**Dataset entries**.
++++++++

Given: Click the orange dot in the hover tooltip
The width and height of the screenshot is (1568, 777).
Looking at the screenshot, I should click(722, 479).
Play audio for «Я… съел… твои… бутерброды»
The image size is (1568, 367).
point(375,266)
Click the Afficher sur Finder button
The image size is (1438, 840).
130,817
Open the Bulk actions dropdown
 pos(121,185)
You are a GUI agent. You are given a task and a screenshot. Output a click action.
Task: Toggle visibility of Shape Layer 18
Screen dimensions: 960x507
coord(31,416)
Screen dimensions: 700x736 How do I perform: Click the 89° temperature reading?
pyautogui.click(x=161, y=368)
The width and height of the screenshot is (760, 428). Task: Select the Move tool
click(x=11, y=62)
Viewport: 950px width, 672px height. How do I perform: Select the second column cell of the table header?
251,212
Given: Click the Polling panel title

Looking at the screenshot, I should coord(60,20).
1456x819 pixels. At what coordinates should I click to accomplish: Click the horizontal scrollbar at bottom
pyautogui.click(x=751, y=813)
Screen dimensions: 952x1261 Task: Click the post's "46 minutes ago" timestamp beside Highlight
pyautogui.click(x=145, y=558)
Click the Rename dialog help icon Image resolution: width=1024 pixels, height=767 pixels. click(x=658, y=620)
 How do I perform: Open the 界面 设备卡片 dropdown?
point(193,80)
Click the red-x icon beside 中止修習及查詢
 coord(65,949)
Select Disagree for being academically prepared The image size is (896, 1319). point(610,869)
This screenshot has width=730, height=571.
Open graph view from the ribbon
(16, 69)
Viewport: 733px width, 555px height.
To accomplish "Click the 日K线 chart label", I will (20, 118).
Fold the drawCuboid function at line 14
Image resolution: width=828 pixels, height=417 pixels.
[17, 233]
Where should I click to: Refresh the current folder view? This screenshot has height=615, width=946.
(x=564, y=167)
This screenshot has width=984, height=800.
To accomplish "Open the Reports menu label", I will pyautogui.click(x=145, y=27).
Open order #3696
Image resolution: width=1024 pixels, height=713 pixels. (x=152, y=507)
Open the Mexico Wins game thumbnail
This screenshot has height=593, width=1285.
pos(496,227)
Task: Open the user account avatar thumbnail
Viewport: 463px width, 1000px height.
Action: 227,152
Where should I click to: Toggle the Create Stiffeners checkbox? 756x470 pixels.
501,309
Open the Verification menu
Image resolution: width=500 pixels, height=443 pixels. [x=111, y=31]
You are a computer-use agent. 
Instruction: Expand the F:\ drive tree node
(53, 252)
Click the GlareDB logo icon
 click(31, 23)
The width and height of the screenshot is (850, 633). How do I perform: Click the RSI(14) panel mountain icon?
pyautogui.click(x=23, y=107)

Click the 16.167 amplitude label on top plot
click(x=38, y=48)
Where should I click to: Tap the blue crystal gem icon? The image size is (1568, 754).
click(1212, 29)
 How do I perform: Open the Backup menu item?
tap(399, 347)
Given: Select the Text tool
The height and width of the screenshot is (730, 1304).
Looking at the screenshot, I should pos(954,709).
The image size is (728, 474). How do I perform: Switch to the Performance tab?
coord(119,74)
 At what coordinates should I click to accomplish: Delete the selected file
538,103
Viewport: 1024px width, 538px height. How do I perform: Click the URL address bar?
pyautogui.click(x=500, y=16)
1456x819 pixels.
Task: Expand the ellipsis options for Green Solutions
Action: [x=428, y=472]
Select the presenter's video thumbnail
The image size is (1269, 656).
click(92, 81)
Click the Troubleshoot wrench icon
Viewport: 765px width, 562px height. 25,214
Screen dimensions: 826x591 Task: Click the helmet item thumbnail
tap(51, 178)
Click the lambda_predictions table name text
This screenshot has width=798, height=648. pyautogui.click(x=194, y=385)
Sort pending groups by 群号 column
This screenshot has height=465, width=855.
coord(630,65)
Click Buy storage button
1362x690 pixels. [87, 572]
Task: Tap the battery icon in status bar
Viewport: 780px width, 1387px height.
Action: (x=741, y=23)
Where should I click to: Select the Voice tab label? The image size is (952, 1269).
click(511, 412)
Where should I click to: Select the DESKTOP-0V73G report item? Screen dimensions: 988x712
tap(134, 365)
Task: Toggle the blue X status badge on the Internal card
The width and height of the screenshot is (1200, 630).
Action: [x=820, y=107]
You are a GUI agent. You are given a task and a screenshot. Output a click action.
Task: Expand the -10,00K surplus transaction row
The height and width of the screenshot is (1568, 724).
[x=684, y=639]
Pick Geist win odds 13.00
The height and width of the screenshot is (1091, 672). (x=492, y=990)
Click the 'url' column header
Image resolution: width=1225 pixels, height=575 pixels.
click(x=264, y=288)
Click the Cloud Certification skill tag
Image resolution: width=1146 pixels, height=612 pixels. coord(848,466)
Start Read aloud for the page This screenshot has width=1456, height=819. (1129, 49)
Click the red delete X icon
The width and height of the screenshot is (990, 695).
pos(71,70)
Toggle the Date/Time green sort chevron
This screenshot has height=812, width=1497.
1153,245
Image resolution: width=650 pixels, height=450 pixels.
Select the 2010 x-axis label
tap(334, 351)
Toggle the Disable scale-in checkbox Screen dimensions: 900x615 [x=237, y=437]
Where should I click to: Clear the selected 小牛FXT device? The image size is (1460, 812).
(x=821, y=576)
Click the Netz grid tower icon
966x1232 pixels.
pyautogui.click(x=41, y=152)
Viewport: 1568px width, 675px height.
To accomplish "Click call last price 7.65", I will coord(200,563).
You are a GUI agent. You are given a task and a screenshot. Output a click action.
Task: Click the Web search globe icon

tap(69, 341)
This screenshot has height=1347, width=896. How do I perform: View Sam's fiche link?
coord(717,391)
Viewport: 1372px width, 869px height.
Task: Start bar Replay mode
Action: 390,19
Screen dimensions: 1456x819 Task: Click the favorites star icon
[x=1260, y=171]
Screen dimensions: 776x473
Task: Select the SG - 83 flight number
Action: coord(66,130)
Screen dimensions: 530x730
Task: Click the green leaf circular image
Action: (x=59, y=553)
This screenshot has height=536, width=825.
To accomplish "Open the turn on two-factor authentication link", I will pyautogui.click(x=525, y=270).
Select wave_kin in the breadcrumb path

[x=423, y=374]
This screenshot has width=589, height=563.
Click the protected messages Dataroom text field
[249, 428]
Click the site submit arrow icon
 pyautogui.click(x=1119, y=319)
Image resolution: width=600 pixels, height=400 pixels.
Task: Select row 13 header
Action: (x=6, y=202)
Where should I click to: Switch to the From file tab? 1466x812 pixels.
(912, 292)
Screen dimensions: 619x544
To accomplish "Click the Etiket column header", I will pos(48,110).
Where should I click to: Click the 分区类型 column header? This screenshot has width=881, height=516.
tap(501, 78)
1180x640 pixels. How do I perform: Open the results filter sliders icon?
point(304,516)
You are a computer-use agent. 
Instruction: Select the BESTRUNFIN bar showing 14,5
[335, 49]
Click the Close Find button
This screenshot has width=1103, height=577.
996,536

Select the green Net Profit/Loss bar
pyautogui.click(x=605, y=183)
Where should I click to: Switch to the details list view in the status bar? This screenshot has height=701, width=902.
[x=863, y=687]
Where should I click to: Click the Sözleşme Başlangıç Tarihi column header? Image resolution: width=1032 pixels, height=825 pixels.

++++++++

Extract every line of the records above that contains the string "beside".

**Correct result**.
Screen dimensions: 952x1261 Task: Click the post's "46 minutes ago" timestamp beside Highlight
Click the red-x icon beside 中止修習及查詢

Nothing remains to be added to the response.